Space considerations preclude an account of Abraham Lincoln’s actions during the American Civil War, but suffice it to say that President Lincoln and his Secretary of State, William Seward, shared Jefferson’s belief that “a strict observance” of the rule of law was “one of the high duties of a good citizen” but it was not the highest duty. “The laws of necessity, of self-preservation, of saving our country when in danger, are of a higher obligation.” The American Civil War was a precursor to the Cold War and the War on Terror in that many key victories were achieved far from the battlefield using methods guaranteed to offend those committed to ill-defined notions of international law and an unbending devotion to legal processes and procedures at home. We would do well to keep this aspect of Lincoln’s presidency in mind when we judge the actions of his successors in confronting their own crises.

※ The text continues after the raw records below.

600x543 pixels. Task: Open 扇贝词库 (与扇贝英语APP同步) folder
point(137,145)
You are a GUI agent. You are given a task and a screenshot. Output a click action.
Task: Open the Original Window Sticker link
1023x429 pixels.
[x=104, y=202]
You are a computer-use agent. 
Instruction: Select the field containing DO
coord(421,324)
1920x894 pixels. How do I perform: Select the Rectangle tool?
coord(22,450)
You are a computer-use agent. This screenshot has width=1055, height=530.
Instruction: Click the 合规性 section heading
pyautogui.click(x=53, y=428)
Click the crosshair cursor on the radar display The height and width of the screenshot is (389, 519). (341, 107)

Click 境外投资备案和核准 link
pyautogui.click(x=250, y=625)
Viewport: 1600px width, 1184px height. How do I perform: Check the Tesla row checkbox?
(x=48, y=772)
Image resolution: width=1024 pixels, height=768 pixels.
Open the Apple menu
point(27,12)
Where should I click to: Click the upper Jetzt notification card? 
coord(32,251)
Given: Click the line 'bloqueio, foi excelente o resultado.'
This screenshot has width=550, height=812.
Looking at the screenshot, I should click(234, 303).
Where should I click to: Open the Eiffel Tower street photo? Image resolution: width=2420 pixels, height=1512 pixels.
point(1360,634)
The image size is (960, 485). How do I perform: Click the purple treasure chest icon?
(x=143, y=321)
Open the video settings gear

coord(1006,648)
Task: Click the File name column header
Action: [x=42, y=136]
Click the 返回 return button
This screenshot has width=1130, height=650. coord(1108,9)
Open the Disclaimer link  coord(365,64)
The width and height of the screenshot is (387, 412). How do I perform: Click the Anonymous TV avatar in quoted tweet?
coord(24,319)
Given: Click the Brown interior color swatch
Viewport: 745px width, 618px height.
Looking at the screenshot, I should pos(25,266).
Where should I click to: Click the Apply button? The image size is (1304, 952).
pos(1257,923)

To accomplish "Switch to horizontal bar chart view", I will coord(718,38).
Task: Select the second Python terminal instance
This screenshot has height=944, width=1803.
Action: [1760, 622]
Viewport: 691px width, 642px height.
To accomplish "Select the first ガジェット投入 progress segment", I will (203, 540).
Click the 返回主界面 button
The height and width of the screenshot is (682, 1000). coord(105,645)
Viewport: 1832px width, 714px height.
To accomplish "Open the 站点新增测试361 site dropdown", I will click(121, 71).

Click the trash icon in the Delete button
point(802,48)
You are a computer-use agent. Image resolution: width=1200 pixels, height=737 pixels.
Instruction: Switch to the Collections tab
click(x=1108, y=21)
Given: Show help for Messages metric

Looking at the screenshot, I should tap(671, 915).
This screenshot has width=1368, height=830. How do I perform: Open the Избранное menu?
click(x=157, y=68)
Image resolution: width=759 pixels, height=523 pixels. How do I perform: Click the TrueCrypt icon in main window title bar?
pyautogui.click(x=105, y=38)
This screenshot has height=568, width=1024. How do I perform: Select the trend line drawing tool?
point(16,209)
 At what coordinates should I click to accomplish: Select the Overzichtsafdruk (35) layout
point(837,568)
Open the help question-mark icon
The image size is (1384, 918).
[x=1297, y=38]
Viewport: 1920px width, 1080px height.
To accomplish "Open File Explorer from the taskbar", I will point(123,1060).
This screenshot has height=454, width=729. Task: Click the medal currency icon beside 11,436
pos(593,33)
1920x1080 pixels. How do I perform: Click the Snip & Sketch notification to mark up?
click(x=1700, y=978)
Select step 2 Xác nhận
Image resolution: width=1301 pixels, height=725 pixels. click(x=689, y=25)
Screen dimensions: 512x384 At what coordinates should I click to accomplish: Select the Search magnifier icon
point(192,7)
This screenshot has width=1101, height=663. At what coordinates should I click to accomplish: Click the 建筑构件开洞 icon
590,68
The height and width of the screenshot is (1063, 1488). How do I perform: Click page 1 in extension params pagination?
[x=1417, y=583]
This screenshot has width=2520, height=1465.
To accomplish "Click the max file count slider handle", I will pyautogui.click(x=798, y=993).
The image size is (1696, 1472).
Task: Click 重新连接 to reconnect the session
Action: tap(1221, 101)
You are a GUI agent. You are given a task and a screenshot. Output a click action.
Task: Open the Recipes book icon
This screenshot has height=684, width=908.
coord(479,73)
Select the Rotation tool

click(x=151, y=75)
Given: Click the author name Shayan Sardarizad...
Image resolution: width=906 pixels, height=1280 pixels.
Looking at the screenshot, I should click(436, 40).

Before I conclude this portion of my response to Greg, I would simply note that between 1789 and 1973 a series of American presidents, including prominent members of the founding generation, were given wide latitude to conduct the nation’s foreign and security policies in a manner they deemed to be in the national interest. These included policies that relied on the use of force. Some of these undertakings can be seen as acts of statesmanship, many did not achieve their objectives, some initiatives aggravated existing problems, but few members of Congress seriously questioned the president’s authority to conduct them. The real compromisers of the Constitution were those who attempted in the mid-1970s to curtail this “new” phenomenon known as the “imperial” presidency. They did so while invoking the legacy of the founding fathers, whose historical record they grossly distorted without the slightest sense of shame. In so doing, they paved the way for expanded congressional and judicial involvement in foreign affairs and national security.
I will respond to Greg at a future date on the use of signing statements, the unconstitutional role of the House of Representatives in certain aspects of foreign affairs, and the treatment of detainees in the war on terror. Greg, by the way, is a great guy, and I am convinced that someday he will see the light.